それからクロエさんを迎えに行き、家に帰るとあたりが暗くなってきました。暑いとはいえ、もう秋なのです。日が沈み始めるとあっという間です。
「お仕事はどうでしたか?。」
「なんとかやっていけそうだ。」
その声には張りがなく夕食を食べているクロエさんはひどく疲れているように見えました。慣れない環境に緊張したのでしょう。お風呂から出てくるともう眠気が限界のようでした。
「シモン。もう寝るぞ。」
「はいはい。」
洗い物を中断して濡れた手を拭き、一緒に部屋に行きます。クロエさんはベッドに入ると、右手だけを掛け布団から出すので、私は椅子に座ってその手を握ります。ただ、待っているだけなのも勿体無いので読書灯で手元を照らし、今月の報告書を書きます。今日の出来事は悩んだ挙句、主にイムラの職務中の飲酒に重きを置いたものにしました。我ながら上出来です。きっとサラさんに叱られるでしょう。報告書の分厚い紙の束を閉じても、まだクロエさんは眠っていないようでした。私は読書灯を消し、安楽椅子の上で時間が経つのを待ちます。夜になるとだんだんと冷え込むようになりました。今日も、膝掛けを持参して長丁場への準備は万端です。クロエさんは寝られないのか、何度も寝返りを打っています。手を繋いだままなので、姿勢も限られます。
「すまんな。なんだか寝付けないんだ。もういいぞ。」
「大丈夫ですよ私は。それに時間が掛かっても夜中に魘されるよりはよっぽどいいですよ。」
体を動かした疲れと違い、緊張による疲れで目が冴えてしまうのでしょう。寝なければと思えば思うほどに寝られないというのはよくあることです。疲れているのに寝られないというのは辛いものです。そしてクロエさんもその例に漏れず、もぞもぞと体勢を変えながら眠気を待っています。しん、と辺りは静かに冷え草木も眠る頃になりました。
「クロエ。もう寝ました?」
返事があるまで待っていると
「ごめん。」
寝たふりが看破されていることに気付いたようです。
「じゃあ、気分を変えましょう。このままでは二人とも徹夜です。そうですね、本ならいくらでもあるので読み聞かせでもしましょうか?」
クロエさんは寝返りを打ってこちらに向くと
「子供じゃないんだから」
と呆れ顔で言いました。どうしようかと悩んでいると、一陣の風が私の部屋の外し忘れた風鈴を撫で、窓の外のすすきを揺らしました。心地よい季節です。私は目を閉じて椅子に背を預けました。

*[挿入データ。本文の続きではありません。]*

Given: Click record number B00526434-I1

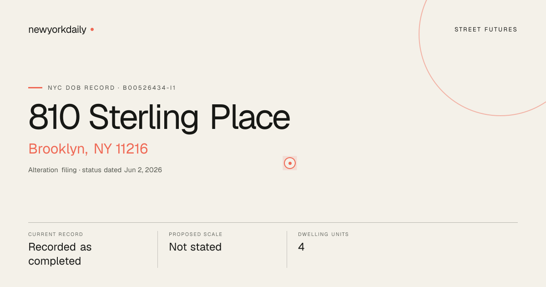Looking at the screenshot, I should pos(149,87).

「では、秋の夜長にぴったりの話をしましょうか。つまらない話なのですぐに寝られること請け合いです。」
クロエさんは興味をそそられたようで私の顔が見える位置に体を向けて続きを待っています。そんなに面白い話では無いので、聞き流すくらいがちょうど良いのですが。まぁ、いいでしょう。
「私の父、ギデオンは傭兵でした。」
目を閉じて話したのはクロエさんの顔が見られなかったからです。